It is imperative for all golfers to learn about the new ball flight laws. The new ball flight laws have taken place due to the fact that equipment technology has intensely developed. Golf balls go farther and golf clubs hit farther. Just to make this topic more understandable, I will not mention too many numbers except for the necessary information relevant to our topic.
The old ball flight laws, based on a right-hand club, say that the initial direction of the ball flight is dependent on the swing path. Ball flight starts left if the swing path is from outside-to-inside. The ball starts straight when swing path comes from inside-to straight-inside. And the ball starts to the right when the swing path passes from inside-to-outside. When the three different swing paths are combined with the three clubface positions, such as close, square and open, the three swing paths, multiplied by the three clubface positions, will equal to nine basic ball flights.
If the swing path passes from inside-to straight-inside, with a square clubface, it is said to create a straight ball flight. With the clubface closed, it will start straight with a slight curve to the left (straight draw). When clubface opens, it starts straight with a slight curve to the right (straight fade).
With an outside-to-inside swing path, when clubface is square, it goes straight left (pull). When clubface is closed, it starts left and curves more to the left (pull draw). When clubface opens, it starts to the left, curves to the right and ends at the target (pull fade).
A swing path that starts from inside-to-outside, with the clubface square, produces a straight right ball flight (push). With a closed clubface, it starts right, curves to the left and ends at target (push draw). When clubface is open, it also starts right and curves more to the right (push fade).
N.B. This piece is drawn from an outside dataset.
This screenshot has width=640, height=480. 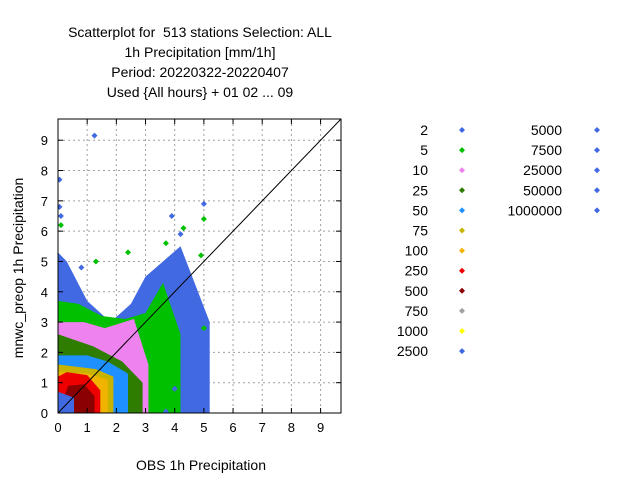 I want to click on x-tick-label: 5, so click(x=204, y=428).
The other two addition ball flights, a hook and a slice, are just the exaggerated versions of a push draw and a pull fade, consecutively. These make it a total of eleven ball flights.
The New Ball Flight Laws are actually simpler. The initial direction of the ball flight is in exact proportion to where the clubface points or faces. The effect of the clubface angle is 85% dominant. 15% is only relative to the swing path.
Therefore, if and when the swing path is correct (inside-to straight-inside), accompanied by a squared clubface, it will produce a straight shot. To generate a draw, the swing path must have a greater angle to the right, than where the clubface points. As an example, if the swing path is 10 degrees to the right of the ball-to-target-line, the clubface must point only 5 degrees to the right of the ball-to-target-line. A fade therefore, will be the exact opposite of a draw.
As a golf coach, I have applied the old ball flight laws for quite a long duration, just like so many other instructors, coaches and top players around the world. Because of what technology has done, the ball flight laws had to be re-written.
To conclude, hold or grip the club correctly to accomplish a squared or neutral position of the clubface to your intended target, at address position and upon impact. The recommended inside-to straight-inside swing path must come with this. Theoretically, these combinations will produce a straight ball flight. The straighter the flight, the more predictable it will be.